*Exercise instructions*: Please copy each line of the records below that includes the word "Locate".

Collected data entries:

========================

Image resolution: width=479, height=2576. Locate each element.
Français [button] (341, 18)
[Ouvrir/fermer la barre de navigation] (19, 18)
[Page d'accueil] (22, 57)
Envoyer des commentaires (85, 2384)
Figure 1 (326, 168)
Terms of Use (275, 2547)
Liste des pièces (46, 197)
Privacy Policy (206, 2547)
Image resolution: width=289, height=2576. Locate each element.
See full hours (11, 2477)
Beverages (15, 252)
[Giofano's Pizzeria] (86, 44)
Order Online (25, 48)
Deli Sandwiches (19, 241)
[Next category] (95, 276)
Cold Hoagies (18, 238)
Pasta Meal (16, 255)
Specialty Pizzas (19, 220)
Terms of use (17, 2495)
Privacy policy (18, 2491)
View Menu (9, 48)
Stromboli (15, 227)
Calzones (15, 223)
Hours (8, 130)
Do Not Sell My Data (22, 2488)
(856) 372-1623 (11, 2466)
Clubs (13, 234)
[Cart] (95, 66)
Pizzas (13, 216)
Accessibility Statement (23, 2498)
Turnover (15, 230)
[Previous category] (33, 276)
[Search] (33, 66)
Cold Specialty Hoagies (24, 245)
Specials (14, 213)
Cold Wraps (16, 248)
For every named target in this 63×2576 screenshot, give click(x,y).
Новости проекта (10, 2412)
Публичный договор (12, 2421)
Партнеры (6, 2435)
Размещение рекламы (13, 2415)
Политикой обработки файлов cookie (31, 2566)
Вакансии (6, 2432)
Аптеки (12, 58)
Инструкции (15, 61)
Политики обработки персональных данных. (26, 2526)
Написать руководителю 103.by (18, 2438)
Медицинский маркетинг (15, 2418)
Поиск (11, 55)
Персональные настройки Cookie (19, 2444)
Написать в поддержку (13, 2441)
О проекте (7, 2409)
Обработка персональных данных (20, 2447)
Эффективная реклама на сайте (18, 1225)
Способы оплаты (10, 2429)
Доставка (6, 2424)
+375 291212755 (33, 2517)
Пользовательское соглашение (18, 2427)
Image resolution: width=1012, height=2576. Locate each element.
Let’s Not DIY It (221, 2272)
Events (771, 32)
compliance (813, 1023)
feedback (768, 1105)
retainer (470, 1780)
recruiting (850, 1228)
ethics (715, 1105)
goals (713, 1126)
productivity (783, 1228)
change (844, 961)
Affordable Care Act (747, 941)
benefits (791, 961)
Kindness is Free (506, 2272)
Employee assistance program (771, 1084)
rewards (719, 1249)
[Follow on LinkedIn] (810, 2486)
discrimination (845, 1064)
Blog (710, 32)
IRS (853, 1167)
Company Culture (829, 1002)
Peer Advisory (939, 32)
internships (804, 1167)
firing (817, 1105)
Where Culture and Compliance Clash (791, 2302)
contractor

========================

*Response box*:
Image resolution: width=479, height=2576. Locate each element.
Image resolution: width=289, height=2576. Locate each element.
Image resolution: width=1012, height=2576. Locate each element.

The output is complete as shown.